Kokoro TTS generates voice audio that sounds human. The legal status of that audio — whether it requires disclosure, whether consent is required to receive it, and whether it can be regulated as a deepfake — is actively being determined across multiple jurisdictions.
Key Analysis
No jurisdiction currently mandates disclosure in AI-generated voice messages, but this is changing rapidly: the No Fakes Act (US, proposed 2024), DSA (EU, in force), and IT Act amendments (India) all address synthetic voice.
The distinction between 'informational AI audio' and 'AI audio that impersonates a specific person' is the regulatory dividing line. the WhatsApp AI agent using a generic voice is lower risk than an AI that sounds like a named lawyer.
Consent to receive AI-generated audio is not the same as consent to have voice notes transcribed — they are separate processing activities requiring separate lawful bases.
Risk Signals
AI voice responses with no disclosure that they are AI-generated.
Using a TTS voice profile that could be mistaken for a specific named individual.

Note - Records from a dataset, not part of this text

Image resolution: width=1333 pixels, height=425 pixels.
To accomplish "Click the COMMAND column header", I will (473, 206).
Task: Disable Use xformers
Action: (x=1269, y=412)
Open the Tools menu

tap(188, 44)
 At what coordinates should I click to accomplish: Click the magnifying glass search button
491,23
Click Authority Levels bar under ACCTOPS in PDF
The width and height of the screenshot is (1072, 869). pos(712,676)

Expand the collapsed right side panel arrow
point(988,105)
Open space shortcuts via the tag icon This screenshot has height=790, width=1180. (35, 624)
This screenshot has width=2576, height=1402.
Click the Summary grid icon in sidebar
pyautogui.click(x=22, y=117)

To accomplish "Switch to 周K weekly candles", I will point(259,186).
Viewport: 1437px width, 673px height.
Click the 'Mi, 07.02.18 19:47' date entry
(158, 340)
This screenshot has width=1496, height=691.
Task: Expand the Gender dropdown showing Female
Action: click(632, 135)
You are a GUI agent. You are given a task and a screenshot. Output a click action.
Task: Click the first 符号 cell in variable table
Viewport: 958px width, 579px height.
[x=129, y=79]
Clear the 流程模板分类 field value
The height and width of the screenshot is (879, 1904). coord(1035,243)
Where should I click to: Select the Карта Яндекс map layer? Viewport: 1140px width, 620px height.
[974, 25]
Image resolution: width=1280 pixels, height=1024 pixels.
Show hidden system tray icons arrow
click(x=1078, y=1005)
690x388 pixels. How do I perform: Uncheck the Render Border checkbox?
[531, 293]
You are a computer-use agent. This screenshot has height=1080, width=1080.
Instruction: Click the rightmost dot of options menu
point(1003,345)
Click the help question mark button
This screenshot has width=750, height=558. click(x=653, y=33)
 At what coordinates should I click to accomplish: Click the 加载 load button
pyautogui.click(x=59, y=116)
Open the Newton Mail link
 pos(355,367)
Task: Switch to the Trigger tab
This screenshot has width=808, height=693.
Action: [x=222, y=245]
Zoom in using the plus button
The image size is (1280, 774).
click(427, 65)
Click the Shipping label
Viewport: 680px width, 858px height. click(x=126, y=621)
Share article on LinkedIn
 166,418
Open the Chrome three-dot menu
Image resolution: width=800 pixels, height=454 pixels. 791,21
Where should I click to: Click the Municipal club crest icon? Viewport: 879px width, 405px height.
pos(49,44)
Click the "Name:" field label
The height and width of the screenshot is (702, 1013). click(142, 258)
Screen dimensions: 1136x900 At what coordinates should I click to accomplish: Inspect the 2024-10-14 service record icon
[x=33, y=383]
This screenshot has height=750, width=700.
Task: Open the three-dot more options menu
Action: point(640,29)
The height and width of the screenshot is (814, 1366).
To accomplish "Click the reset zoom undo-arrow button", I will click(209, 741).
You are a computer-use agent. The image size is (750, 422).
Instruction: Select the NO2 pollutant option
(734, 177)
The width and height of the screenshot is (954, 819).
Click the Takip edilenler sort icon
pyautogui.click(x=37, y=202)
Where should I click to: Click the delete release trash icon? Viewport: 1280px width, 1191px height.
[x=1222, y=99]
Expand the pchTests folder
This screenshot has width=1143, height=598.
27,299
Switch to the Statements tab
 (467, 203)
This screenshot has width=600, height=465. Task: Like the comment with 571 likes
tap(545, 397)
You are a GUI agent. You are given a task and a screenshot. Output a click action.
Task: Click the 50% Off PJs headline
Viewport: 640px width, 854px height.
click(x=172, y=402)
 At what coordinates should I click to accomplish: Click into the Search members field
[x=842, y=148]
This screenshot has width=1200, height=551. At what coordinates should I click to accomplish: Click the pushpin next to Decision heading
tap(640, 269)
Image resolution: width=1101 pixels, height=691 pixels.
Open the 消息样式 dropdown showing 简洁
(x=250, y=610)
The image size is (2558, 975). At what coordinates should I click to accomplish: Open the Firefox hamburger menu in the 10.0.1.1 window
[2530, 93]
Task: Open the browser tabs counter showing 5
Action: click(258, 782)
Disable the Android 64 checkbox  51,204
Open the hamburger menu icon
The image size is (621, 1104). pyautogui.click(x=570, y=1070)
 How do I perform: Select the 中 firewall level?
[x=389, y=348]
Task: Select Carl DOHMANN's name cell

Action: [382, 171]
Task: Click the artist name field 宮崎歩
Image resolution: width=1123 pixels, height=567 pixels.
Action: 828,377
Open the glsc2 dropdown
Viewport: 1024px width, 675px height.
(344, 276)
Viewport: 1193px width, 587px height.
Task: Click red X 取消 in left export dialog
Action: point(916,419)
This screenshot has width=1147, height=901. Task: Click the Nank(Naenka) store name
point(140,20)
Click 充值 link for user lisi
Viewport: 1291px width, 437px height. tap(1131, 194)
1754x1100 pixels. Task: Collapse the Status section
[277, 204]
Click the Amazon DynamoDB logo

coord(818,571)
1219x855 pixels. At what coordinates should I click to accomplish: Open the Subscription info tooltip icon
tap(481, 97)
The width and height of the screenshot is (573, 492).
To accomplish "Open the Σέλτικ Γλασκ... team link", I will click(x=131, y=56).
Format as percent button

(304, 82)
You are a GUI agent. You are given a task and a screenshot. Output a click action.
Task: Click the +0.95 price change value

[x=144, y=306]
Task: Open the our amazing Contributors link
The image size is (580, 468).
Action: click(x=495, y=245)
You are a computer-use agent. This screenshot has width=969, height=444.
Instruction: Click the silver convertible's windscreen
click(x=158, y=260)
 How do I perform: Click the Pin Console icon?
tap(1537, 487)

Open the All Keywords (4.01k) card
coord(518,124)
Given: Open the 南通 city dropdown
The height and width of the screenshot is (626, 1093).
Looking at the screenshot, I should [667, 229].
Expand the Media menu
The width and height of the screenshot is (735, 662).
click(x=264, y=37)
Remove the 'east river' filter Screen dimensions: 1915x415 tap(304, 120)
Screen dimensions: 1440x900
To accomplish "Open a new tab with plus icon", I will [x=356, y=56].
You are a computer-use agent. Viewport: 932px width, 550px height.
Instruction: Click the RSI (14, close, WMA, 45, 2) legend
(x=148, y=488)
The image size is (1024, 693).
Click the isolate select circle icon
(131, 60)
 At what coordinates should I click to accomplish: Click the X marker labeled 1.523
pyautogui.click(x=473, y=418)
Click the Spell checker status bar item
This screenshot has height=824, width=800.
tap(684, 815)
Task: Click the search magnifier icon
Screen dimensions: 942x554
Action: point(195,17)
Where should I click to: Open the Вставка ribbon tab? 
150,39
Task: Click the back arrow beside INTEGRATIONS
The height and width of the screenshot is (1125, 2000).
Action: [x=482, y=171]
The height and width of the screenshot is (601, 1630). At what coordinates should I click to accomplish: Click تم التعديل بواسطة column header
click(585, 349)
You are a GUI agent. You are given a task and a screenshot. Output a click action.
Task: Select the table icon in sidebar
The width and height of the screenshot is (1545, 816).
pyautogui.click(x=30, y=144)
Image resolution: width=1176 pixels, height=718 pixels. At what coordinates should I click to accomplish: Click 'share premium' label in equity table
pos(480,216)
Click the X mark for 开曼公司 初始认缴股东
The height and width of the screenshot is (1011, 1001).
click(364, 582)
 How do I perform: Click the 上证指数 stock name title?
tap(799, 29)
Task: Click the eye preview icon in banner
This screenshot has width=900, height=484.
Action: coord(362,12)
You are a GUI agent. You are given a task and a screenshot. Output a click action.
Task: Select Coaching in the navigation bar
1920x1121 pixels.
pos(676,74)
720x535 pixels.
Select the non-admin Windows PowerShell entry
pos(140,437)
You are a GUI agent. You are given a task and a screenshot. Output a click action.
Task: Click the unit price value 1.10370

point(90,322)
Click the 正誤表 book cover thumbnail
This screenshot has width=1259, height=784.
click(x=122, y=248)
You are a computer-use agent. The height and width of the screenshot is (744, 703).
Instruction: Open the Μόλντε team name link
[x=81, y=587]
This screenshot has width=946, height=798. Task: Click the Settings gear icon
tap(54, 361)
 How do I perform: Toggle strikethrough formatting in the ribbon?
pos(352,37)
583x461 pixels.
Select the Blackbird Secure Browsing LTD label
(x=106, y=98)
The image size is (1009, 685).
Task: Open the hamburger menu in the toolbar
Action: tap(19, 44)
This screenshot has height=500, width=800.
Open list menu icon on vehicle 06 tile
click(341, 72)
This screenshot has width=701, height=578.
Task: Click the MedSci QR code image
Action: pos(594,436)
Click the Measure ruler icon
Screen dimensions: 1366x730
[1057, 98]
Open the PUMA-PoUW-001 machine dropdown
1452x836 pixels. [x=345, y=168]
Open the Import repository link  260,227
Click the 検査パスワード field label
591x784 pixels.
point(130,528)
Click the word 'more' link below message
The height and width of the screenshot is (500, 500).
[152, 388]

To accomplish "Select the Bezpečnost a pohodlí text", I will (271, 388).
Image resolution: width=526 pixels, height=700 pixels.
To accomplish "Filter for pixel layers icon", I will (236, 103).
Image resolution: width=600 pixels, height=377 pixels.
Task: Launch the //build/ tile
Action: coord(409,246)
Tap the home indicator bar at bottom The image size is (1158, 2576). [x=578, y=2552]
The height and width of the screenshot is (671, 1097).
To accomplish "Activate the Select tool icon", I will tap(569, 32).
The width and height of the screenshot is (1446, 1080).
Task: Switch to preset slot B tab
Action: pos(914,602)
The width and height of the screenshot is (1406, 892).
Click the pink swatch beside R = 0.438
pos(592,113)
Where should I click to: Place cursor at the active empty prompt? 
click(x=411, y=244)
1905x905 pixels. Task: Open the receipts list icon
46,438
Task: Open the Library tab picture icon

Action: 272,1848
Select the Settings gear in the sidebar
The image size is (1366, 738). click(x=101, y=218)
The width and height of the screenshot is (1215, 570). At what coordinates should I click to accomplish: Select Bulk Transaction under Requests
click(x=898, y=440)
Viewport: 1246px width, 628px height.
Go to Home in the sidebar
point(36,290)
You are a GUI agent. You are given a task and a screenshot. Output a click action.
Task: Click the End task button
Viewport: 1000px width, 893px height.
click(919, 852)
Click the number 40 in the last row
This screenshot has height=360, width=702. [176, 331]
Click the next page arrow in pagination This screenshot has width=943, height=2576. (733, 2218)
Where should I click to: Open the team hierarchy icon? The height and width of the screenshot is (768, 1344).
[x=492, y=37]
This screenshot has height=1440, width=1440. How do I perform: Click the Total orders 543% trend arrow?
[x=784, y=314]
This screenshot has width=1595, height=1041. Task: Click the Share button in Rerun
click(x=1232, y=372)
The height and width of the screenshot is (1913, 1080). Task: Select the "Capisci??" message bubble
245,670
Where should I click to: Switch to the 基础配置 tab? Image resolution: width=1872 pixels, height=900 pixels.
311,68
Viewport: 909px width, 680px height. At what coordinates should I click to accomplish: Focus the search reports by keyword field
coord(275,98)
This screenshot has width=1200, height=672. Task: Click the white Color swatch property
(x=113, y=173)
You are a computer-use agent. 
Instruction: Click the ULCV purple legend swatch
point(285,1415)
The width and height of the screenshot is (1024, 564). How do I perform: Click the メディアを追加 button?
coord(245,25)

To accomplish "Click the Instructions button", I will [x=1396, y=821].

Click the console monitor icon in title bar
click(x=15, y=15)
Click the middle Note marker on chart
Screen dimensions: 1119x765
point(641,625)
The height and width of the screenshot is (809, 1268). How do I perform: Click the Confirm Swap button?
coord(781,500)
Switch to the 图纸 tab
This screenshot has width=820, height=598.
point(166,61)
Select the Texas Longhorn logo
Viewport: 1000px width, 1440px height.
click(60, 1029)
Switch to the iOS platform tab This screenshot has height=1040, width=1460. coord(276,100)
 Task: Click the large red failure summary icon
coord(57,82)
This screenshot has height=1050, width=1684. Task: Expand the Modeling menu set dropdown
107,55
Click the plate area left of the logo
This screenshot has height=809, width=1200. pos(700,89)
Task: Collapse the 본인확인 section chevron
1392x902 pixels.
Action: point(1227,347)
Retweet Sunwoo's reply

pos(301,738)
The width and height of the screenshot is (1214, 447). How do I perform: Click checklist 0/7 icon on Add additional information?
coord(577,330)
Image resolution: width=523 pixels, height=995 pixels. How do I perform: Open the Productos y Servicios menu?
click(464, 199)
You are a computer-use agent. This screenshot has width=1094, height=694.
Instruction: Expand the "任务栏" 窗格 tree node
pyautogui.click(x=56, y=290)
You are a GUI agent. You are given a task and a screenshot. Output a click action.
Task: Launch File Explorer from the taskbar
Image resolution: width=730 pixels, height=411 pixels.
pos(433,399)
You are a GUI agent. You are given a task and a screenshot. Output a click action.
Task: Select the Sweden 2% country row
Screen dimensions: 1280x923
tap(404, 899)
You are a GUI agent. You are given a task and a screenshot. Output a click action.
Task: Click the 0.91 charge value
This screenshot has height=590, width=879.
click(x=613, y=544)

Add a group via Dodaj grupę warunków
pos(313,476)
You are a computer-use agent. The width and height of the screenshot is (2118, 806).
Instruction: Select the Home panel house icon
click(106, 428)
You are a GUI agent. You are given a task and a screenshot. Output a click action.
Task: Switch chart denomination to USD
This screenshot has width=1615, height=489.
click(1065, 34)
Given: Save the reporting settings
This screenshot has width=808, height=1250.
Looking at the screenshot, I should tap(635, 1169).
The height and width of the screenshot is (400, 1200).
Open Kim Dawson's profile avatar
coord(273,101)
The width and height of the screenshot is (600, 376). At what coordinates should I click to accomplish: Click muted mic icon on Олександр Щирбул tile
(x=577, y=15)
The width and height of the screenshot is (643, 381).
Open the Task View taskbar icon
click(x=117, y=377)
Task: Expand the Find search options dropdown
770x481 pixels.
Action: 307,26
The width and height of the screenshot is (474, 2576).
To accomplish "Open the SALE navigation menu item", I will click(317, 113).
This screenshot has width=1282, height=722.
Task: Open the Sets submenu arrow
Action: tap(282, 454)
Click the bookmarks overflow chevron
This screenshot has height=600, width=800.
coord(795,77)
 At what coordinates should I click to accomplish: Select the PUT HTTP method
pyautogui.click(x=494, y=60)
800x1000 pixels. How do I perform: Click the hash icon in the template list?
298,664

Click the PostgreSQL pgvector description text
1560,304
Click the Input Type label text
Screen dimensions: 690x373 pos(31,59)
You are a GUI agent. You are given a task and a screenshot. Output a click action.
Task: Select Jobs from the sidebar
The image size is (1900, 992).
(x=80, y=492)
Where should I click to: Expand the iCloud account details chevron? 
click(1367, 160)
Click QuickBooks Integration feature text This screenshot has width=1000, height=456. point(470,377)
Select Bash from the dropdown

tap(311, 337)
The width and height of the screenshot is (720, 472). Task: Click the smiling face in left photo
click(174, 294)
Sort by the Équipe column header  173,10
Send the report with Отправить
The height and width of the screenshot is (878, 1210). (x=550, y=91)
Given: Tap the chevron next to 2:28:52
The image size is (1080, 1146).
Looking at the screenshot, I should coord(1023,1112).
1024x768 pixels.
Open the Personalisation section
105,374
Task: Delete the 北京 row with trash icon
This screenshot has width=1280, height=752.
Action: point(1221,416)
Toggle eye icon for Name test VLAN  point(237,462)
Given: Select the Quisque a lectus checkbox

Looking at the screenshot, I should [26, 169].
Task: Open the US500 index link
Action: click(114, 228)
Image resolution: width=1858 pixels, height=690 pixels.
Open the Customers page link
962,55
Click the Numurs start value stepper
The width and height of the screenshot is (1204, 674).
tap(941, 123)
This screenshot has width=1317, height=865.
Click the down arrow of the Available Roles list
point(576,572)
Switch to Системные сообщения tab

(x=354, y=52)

No mechanism for users to opt out of receiving AI voice messages.
Action Items
Include a spoken disclosure at the beginning of each AI voice response: 'This is an automated message from [firm name]'.
Select a generic voice profile that is clearly not intended to impersonate any natural person.
Provide an opt-out mechanism: users who prefer text-only responses should be able to set that preference and have it respected.